>> BEGIN Provided passage
Risk Explorer - User Guide and Introductory FAQs

These pages provide a step-by-step guide to running the Risk Explorer tool and give more general background on the tool’s uses and limitations.

What is the Oasis Risk Explorer?

The Oasis Risk Explorer is a tool developed by the Insurance Development Forum in partnership with Oasis and Maximum Information. The central purpose of this tool is educational, serving as an introduction to the different considerations that go into modelling catastrophe risk with specific applications to parametric insurance. The tool aims to guide users through the different elements that need to be considered when modelling catastrophe risk. Each of these elements is broken out into separate tabs that form the basic building blocks of the model.

Risk Explorer Tabs

Risk Explorer Toolbar Displaying the Application’s Different Tabs

The first three sections (excluding the introduction) require inputs from the user that define how the risk will be modelled:

  • Exposure: Which location or area are you interested in modelling?
>> END Provided passage
>> BEGIN Available data
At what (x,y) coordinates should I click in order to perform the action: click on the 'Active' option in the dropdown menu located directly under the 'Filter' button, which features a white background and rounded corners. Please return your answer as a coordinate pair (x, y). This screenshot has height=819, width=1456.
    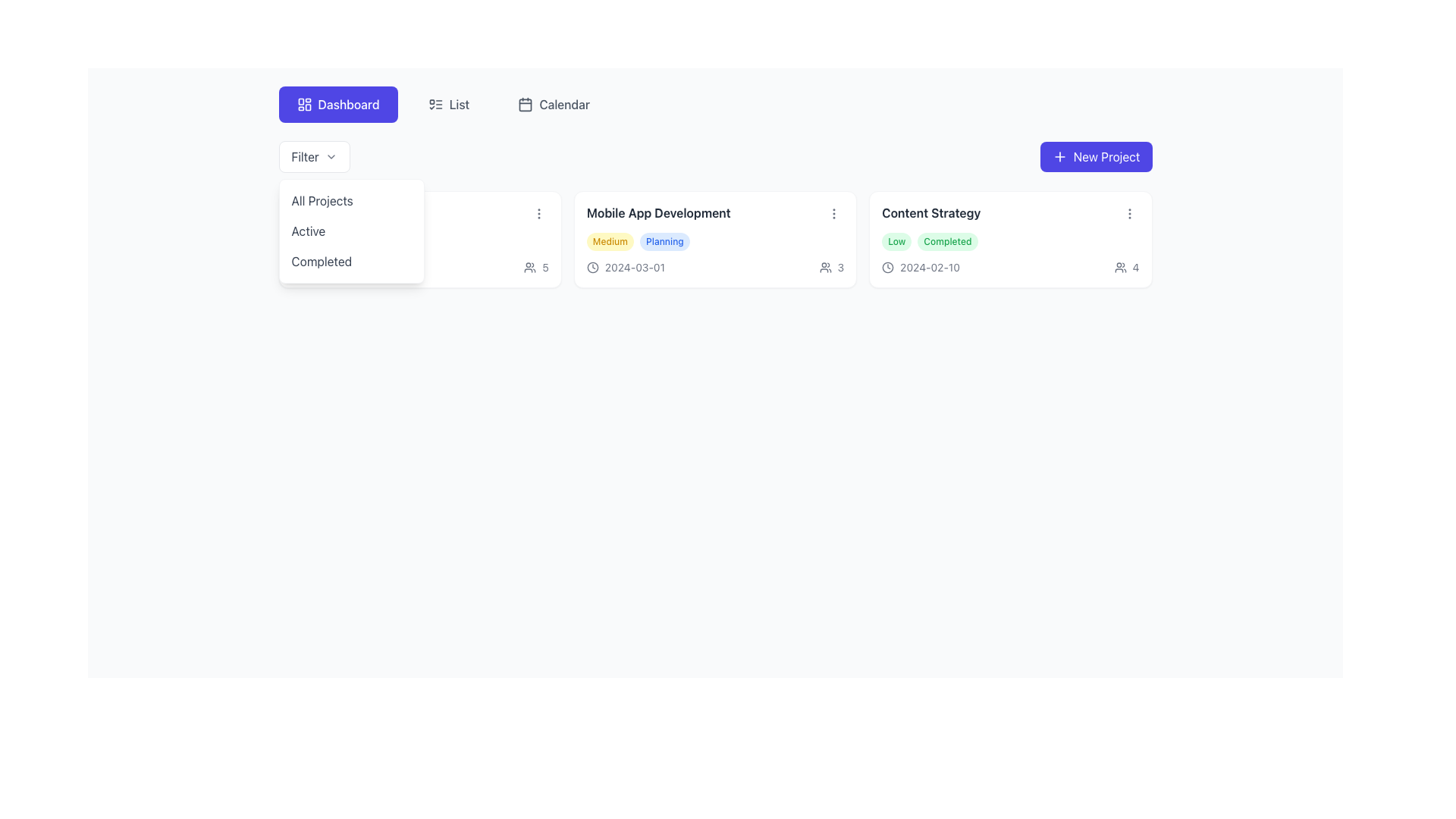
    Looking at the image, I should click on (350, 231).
>> END Available data
**Instructions:**
(A) According to the Risk Explorer guide, which organization developed the tool, and with which partners?
(B) Reproduce word for word the part of the Risk Explorer guide that opens with the words containing "Risk Explorer - User" and closes with "of the model.".

**Expected responses:**
(A) The Insurance Development Forum developed it in partnership with Oasis and Maximum Information.

(B)
Risk Explorer - User Guide and Introductory FAQs

These pages provide a step-by-step guide to running the Risk Explorer tool and give more general background on the tool’s uses and limitations.

What is the Oasis Risk Explorer?

The Oasis Risk Explorer is a tool developed by the Insurance Development Forum in partnership with Oasis and Maximum Information. The central purpose of this tool is educational, serving as an introduction to the different considerations that go into modelling catastrophe risk with specific applications to parametric insurance. The tool aims to guide users through the different elements that need to be considered when modelling catastrophe risk. Each of these elements is broken out into separate tabs that form the basic building blocks of the model.